>> Begin Dataset records

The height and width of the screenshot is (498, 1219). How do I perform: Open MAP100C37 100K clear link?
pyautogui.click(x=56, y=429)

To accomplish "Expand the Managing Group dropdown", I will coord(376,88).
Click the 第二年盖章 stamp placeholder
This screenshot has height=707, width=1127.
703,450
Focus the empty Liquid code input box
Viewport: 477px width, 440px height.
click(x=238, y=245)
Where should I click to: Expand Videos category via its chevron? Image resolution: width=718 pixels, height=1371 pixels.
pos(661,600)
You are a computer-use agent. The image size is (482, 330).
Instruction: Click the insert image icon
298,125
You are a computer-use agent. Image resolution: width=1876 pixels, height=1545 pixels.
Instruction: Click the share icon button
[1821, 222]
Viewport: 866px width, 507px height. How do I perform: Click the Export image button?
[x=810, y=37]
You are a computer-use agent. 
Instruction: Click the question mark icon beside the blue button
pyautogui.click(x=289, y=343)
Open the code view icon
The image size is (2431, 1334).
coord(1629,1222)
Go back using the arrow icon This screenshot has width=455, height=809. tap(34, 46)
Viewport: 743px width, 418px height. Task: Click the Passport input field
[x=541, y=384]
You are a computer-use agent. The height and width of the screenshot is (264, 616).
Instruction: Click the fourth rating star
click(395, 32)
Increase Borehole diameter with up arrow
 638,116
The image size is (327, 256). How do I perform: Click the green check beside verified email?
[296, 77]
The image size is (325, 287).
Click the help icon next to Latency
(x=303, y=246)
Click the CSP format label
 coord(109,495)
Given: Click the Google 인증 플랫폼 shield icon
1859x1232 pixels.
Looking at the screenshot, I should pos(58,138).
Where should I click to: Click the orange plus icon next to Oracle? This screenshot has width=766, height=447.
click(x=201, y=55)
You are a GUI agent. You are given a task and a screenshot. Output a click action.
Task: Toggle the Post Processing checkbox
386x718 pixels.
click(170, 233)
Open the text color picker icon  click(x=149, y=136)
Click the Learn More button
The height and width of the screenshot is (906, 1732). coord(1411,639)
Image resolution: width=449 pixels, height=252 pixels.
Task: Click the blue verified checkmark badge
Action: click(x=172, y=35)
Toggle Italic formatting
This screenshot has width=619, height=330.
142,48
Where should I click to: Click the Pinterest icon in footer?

>> End Dataset records

_Task_
Output every line of the records above as a JSON list of strings, one string per line, leaving out blank lines.

_Answer to this exercise_
[
  "The height and width of the screenshot is (498, 1219). How do I perform: Open MAP100C37 100K clear link?",
  "pyautogui.click(x=56, y=429)",
  "To accomplish \"Expand the Managing Group dropdown\", I will coord(376,88).",
  "Click the 第二年盖章 stamp placeholder",
  "This screenshot has height=707, width=1127.",
  "703,450",
  "Focus the empty Liquid code input box",
  "Viewport: 477px width, 440px height.",
  "click(x=238, y=245)",
  "Where should I click to: Expand Videos category via its chevron? Image resolution: width=718 pixels, height=1371 pixels.",
  "pos(661,600)",
  "You are a computer-use agent. The image size is (482, 330).",
  "Instruction: Click the insert image icon",
  "298,125",
  "You are a computer-use agent. Image resolution: width=1876 pixels, height=1545 pixels.",
  "Instruction: Click the share icon button",
  "[1821, 222]",
  "Viewport: 866px width, 507px height. How do I perform: Click the Export image button?",
  "[x=810, y=37]",
  "You are a computer-use agent. ",
  "Instruction: Click the question mark icon beside the blue button",
  "pyautogui.click(x=289, y=343)",
  "Open the code view icon",
  "The image size is (2431, 1334).",
  "coord(1629,1222)",
  "Go back using the arrow icon This screenshot has width=455, height=809. tap(34, 46)",
  "Viewport: 743px width, 418px height. Task: Click the Passport input field",
  "[x=541, y=384]",
  "You are a computer-use agent. The height and width of the screenshot is (264, 616).",
  "Instruction: Click the fourth rating star",
  "click(395, 32)",
  "Increase Borehole diameter with up arrow",
  " 638,116",
  "The image size is (327, 256). How do I perform: Click the green check beside verified email?",
  "[296, 77]",
  "The image size is (325, 287).",
  "Click the help icon next to Latency",
  "(x=303, y=246)",
  "Click the CSP format label",
  " coord(109,495)",
  "Given: Click the Google 인증 플랫폼 shield icon",
  "1859x1232 pixels.",
  "Looking at the screenshot, I should pos(58,138).",
  "Where should I click to: Click the orange plus icon next to Oracle? This screenshot has width=766, height=447.",
  "click(x=201, y=55)",
  "You are a GUI agent. You are given a task and a screenshot. Output a click action.",
  "Task: Toggle the Post Processing checkbox",
  "386x718 pixels.",
  "click(170, 233)",
  "Open the text color picker icon  click(x=149, y=136)",
  "Click the Learn More button",
  "The height and width of the screenshot is (906, 1732). coord(1411,639)",
  "Image resolution: width=449 pixels, height=252 pixels.",
  "Task: Click the blue verified checkmark badge",
  "Action: click(x=172, y=35)",
  "Toggle Italic formatting",
  "This screenshot has width=619, height=330.",
  "142,48",
  "Where should I click to: Click the Pinterest icon in footer?"
]